WWDTD: What Would Donald Trump Do?
The WWDTD test on surveillance.
Published by The Lawfare Institute
in Cooperation With
I possess a strong civil libertarian streak, and as such, I'm naturally skeptical of government surveillance authorities in general and bulk authorities in particular. I donate to the ACLU Foundation and the EFF and volunteer my time to assist defendants in some cases and occasionally participate in amicus briefs. But I'm also a realist. I recognize that circumstances exist where targeted surveillance is not only appropriate but morally justified.

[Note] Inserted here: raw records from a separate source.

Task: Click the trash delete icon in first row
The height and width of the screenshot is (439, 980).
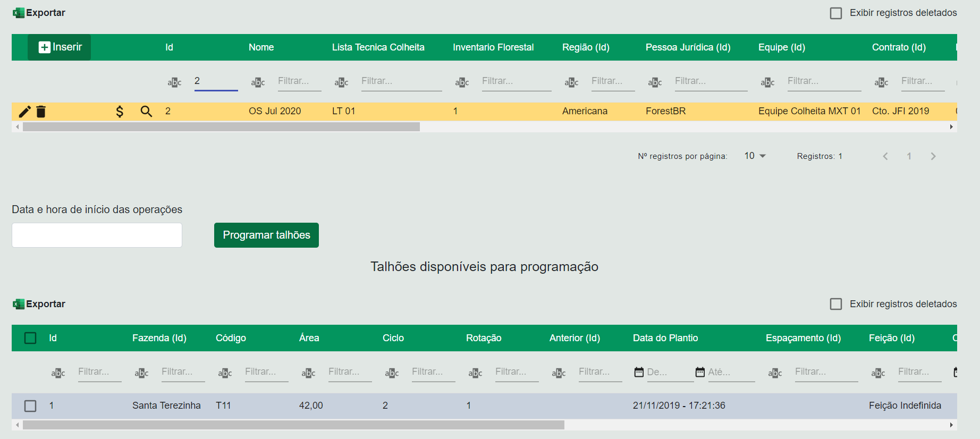Action: click(x=41, y=112)
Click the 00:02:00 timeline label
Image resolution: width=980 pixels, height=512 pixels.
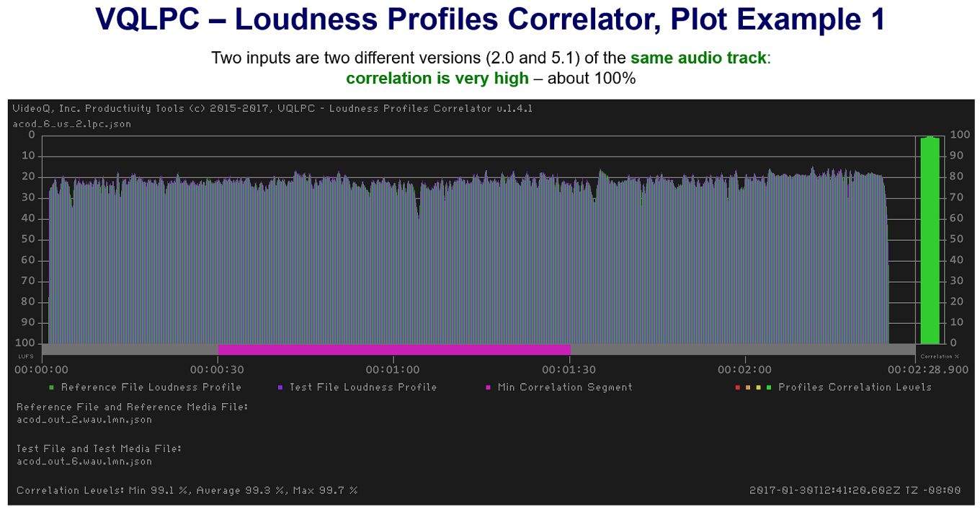click(x=745, y=369)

For example, I would have approved of the FBI's operation against Tor last year—used to bulk-identify drug dealers and pedophiles—had the FBI bothered to seek a Title III wiretap warrant instead of just taking advantage of Carnegie Mellon attacking Tor with federal funding. And I disagree with many of my colleagues about the changes to rule 41, which I believe to be absolutely necessary. I note with concern that the FBI very nearly lost the Silk Road case because they likely hacked a server without a warrant—a warrant they could easily get under the revised rule 41—and then appeared to lie about it in court. But for the fortunate incompetence and/or greed of the defense, critical evidence would likely have been suppressed by the court.
My test for surveillance authorities—especially bulk authorities and target selection—is bipartite and can be summarized as "WWJEHD" (What Would J Edgar Hoover Do) and "WWDGSED" (What Would the DGSE Do). The latter is a matter of reciprocity: what would our supposed "friends" (but sometimes opponents in matters of intelligence) do to us that we have already done to them? The WWDGSED test is why I worry about the NSA's SIGINT development activities. The NSA and GCHQ hacking of Belgacom and Gemalto invites the DGSE to hack AT&T and RSA for the very same reasons and using the same techniques.

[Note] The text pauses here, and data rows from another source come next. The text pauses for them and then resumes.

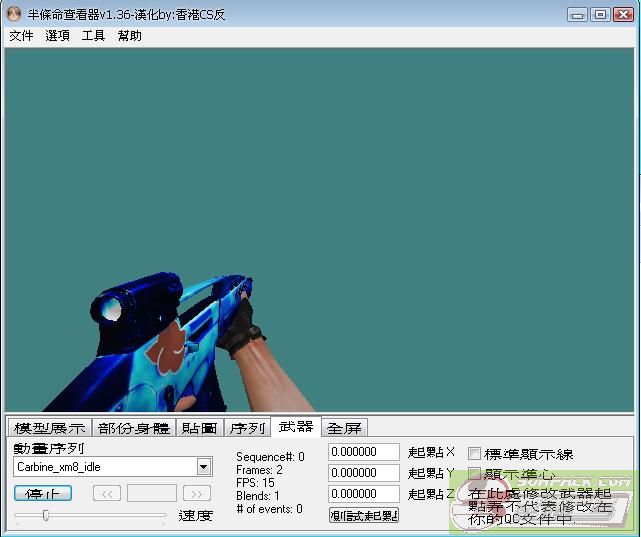Click the animation speed slider
Screen dimensions: 641x537
click(90, 515)
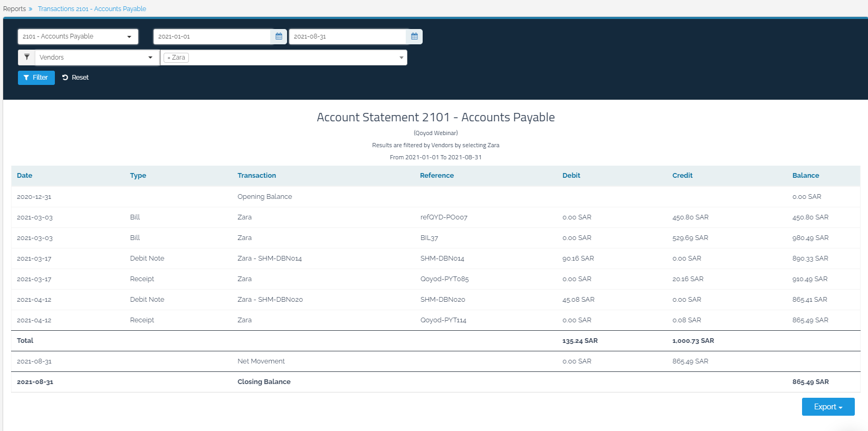Select the Qoyod-PYT085 receipt reference
The height and width of the screenshot is (431, 868).
tap(444, 279)
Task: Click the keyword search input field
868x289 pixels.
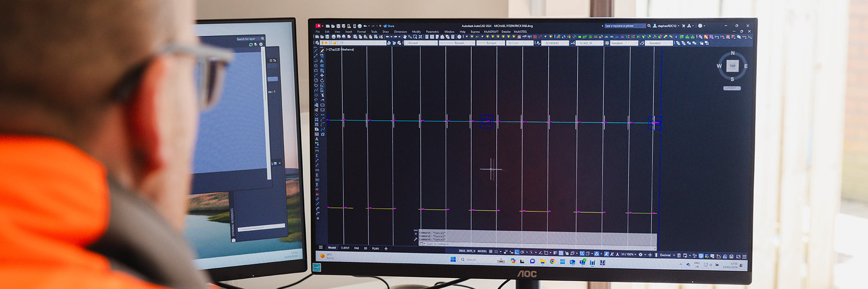Action: [624, 26]
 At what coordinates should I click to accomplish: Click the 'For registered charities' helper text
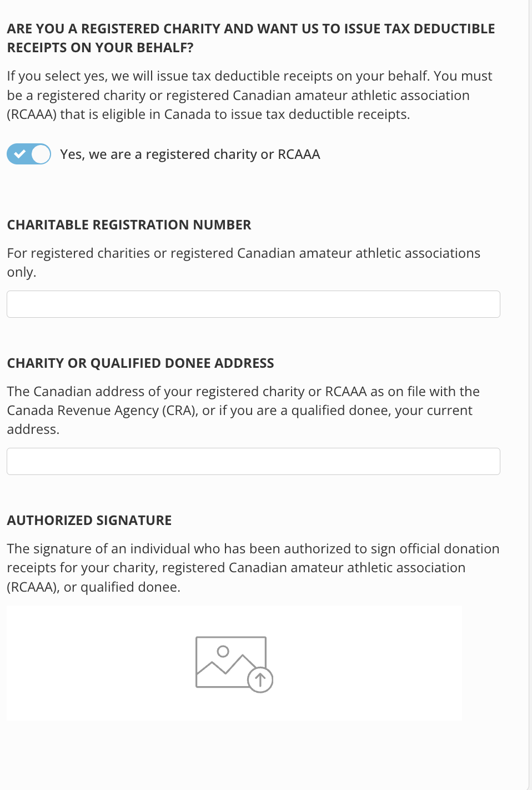(244, 262)
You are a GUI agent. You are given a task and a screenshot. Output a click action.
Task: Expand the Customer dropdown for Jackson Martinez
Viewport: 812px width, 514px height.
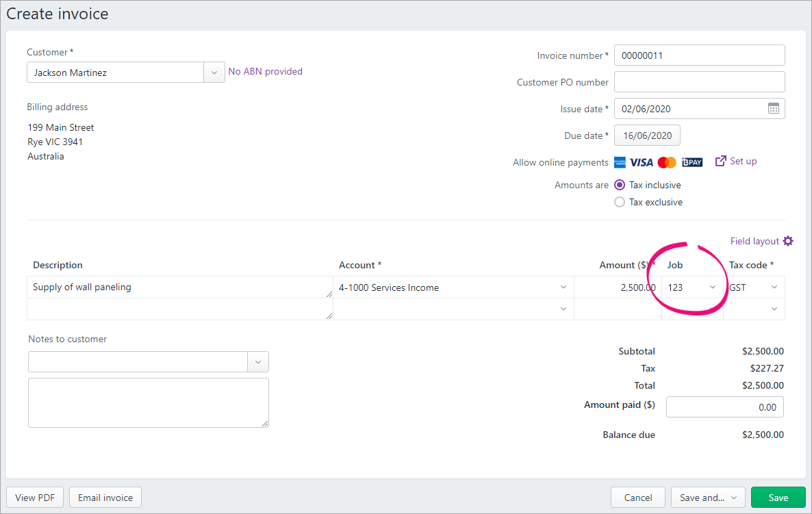point(214,73)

But the WWJEHD test gives me greater pause, as it should for others. External threats are bad, but inside threats are the most pernicious. Nearly any authority or capability presents at least some opportunity for abuse, and those authorities that operate without a judicial check or permit broad targeting are especially troublesome. It was only fifty years ago that J Edgar Hoover's FBI tried to blackmail Martin Luther King, using comparatively primitive surveillance tools. What could the next Hoover do wielding 702 authorities? Section 215-style metadata databases? The authorities contained in the British IP bill?

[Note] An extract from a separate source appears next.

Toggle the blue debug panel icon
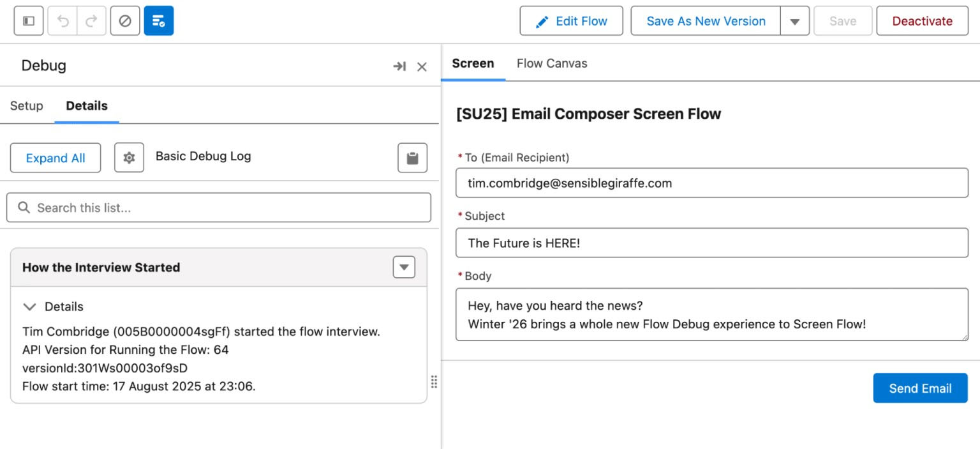The width and height of the screenshot is (980, 449). tap(159, 21)
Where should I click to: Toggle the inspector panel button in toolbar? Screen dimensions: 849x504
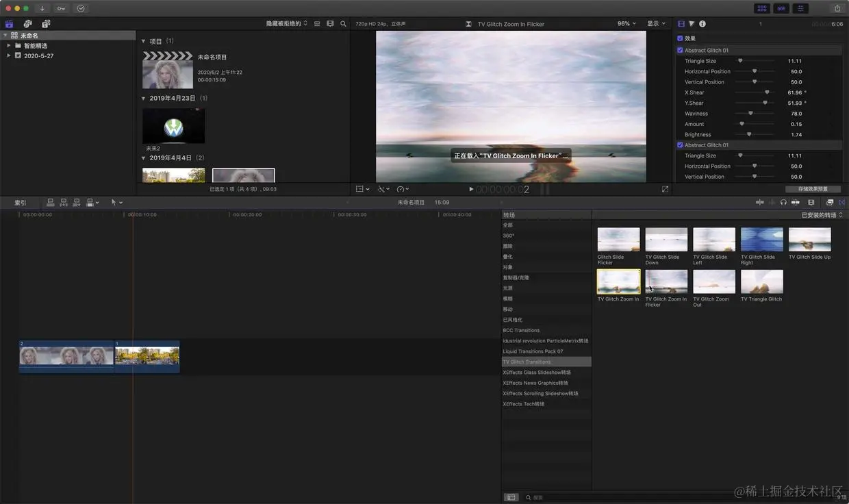(801, 8)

It gratifies me to see that Susan Hennessey—who comes from a substantially different background—struggles with the same concerns in a slightly different form: What would a bigoted demagogue (be it Trump or Le Pen) do?
Between Trump and Le Pen, when do we who advocate for robust nat sec have an obligation to consider tools in genuinely malevolent hands?
— Susan Hennessey (@Susan_Hennessey) December 8, 2015
These are the questions we should all be asking, and it is the balancing act we must perform against expanding surveillance capabilities. At the end of the day, who poses the greater threat to our democracy: a couple of terrorists with guns or Donald Trump with current US surveillance authorities?